Fabiano Fabiano - 6 months ago 28
Python Question

Timing Modular Exponentiation in Python: syntax vs function

In Python, if the builtin

pow()
function is used with 3 arguments, the last one is used as the modulus of the exponentiation, resulting in a Modular exponentiation operation.

In other words,
pow(x, y, z)
is equivalent to
(x ** y) % z
, but accordingly to Python help, the
pow()
may be more efficient.

When I timed the two versions, I got the opposite result, the
pow()
version seemed slower than the equivalent syntax:

Python 2.7:

>>> import sys
>>> print sys.version
2.7.11 (default, May 2 2016, 12:45:05)
[GCC 4.9.3]
>>>
>>> help(pow)

Help on built-in function pow in module __builtin__: <F2> Show Source

pow(...)
pow(x, y[, z]) -> number

With two arguments, equivalent to x**y. With three arguments,
equivalent to (x**y) % z, but may be more efficient (e.g. for longs).

>>>
>>> import timeit
>>> st_expmod = '( 65537 ** 767587 ) % 14971787'
>>> st_pow = 'pow(65537, 767587, 14971787)'
>>>
>>> timeit.timeit(st_expmod)
0.016651153564453125
>>> timeit.timeit(st_expmod)
0.016621112823486328
>>> timeit.timeit(st_expmod)
0.016611099243164062
>>>
>>> timeit.timeit(st_pow)
0.8393168449401855
>>> timeit.timeit(st_pow)
0.8449611663818359
>>> timeit.timeit(st_pow)
0.8767969608306885
>>>


Python 3.4:

>>> import sys
>>> print(sys.version)
3.4.3 (default, May 2 2016, 12:47:35)
[GCC 4.9.3]
>>>
>>> help(pow)

Help on built-in function pow in module builtins:

pow(...)
pow(x, y[, z]) -> number

With two arguments, equivalent to x**y. With three arguments,
equivalent to (x**y) % z, but may be more efficient (e.g. for ints).

>>>
>>> import timeit
>>> st_expmod = '( 65537 ** 767587 ) % 14971787'
>>> st_pow = 'pow(65537, 767587, 14971787)'
>>>
>>> timeit.timeit(st_expmod)
0.014722830994287506
>>> timeit.timeit(st_expmod)
0.01443593599833548
>>> timeit.timeit(st_expmod)
0.01485627400688827
>>>
>>> timeit.timeit(st_pow)
3.3412855619972106
>>> timeit.timeit(st_pow)
3.2800855879904702
>>> timeit.timeit(st_pow)
3.323372773011215
>>>


Python 3.5:

>>> import sys
>>> print(sys.version)
3.5.1 (default, May 2 2016, 14:34:13)
[GCC 4.9.3
>>>
>>> help(pow)

Help on built-in function pow in module builtins:

pow(x, y, z=None, /)
Equivalent to x**y (with two arguments) or x**y % z (with three arguments)
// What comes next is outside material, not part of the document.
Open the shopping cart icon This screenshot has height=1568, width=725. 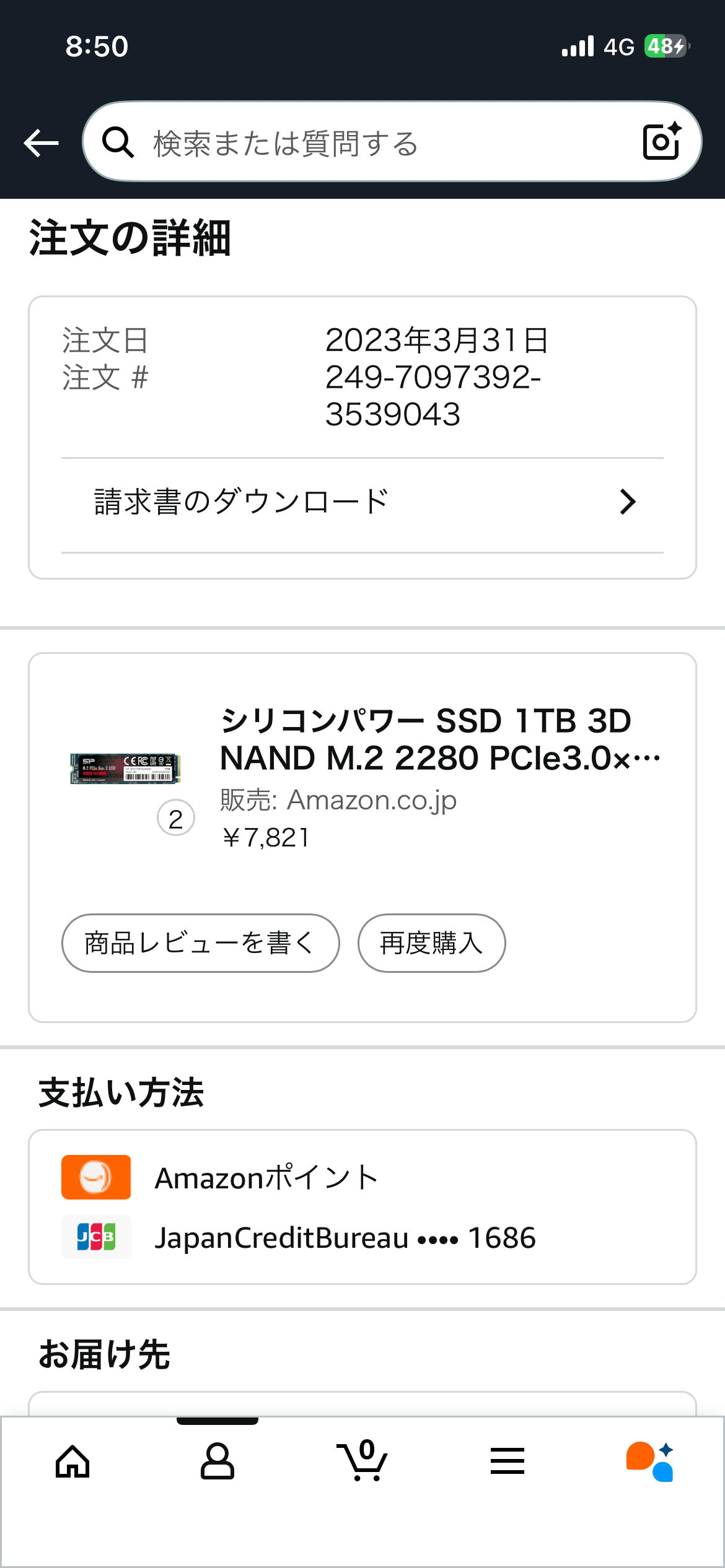tap(363, 1461)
Some types, such as ints, are able to use a more efficient algorithm when
invoked using the three argument form.

>>>
>>> import timeit
>>> st_expmod = '( 65537 ** 767587 ) % 14971787'
>>> st_pow = 'pow(65537, 767587, 14971787)'
>>>
>>> timeit.timeit(st_expmod)
0.014827249979134649
>>> timeit.timeit(st_expmod)
0.014763347018742934
>>> timeit.timeit(st_expmod)
0.014756042015505955
>>>
>>> timeit.timeit(st_pow)
3.6817933860002086
>>> timeit.timeit(st_pow)
3.6238356370013207
>>> timeit.timeit(st_pow)
3.7061628740048036
>>>


What is the explanation for the above numbers?




Edit:

After the answers I see that in the
st_expmod
version, the computation were not being executed in runtime, but by the parser and the expression became a constant..

Using the fix suggested by @user2357112 in Python2:

>>> timeit.timeit('(a**b) % c', setup='a=65537; b=767587; c=14971787', number=150)
370.9698350429535
>>> timeit.timeit('pow(a, b, c)', setup='a=65537; b=767587; c=14971787', number=150)
0.00013303756713867188

Answer

You're not actually timing the computation with ** and %, because the result gets constant-folded by the bytecode compiler. Avoid that:

timeit.timeit('(a**b) % c', setup='a=65537; b=767587; c=14971787')

and the pow version will win hands down.